■ **Material for this task**:
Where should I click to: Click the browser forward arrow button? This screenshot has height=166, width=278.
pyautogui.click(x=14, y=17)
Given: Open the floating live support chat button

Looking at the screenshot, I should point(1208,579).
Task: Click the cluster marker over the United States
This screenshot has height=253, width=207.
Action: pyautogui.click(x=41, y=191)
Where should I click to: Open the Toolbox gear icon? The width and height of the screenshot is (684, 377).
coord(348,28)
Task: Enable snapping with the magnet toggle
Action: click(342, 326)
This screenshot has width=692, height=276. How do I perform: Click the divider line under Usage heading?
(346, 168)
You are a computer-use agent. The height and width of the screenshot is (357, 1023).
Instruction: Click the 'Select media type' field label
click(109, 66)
--
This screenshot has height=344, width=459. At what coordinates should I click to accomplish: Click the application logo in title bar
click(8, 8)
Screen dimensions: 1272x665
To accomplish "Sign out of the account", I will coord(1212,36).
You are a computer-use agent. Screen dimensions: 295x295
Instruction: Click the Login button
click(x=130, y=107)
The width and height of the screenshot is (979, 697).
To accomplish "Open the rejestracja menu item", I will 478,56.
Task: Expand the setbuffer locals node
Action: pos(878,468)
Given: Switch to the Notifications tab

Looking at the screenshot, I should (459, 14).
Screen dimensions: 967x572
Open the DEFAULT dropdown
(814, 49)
---
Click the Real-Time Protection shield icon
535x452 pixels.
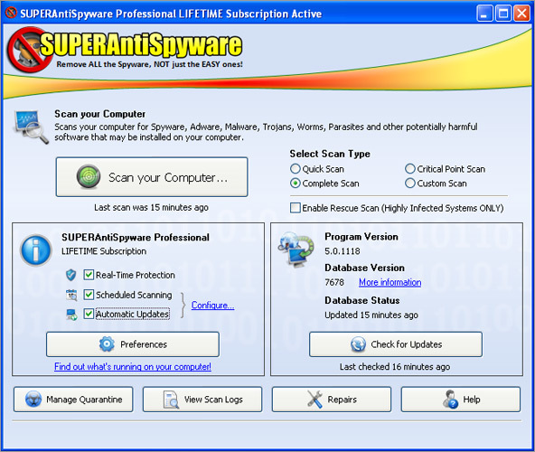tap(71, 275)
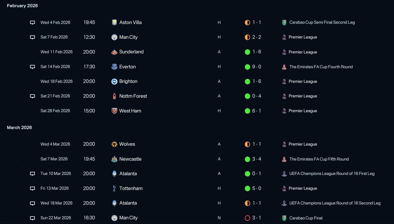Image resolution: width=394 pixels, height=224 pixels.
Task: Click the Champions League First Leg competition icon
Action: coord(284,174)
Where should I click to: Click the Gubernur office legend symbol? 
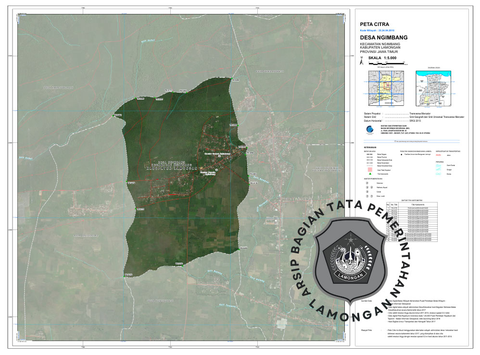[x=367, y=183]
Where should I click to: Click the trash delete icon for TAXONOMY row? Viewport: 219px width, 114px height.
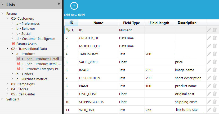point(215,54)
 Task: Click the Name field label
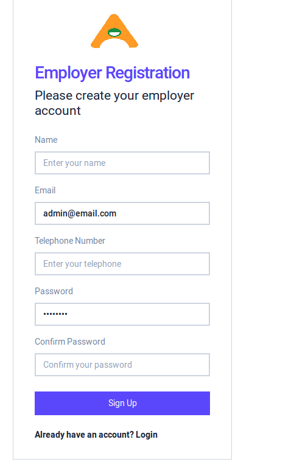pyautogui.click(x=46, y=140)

■ **Task instructions**:
Go through the records line by line and count those that contain the string "agent". Answer with the count alone.

■ **Output below**:
2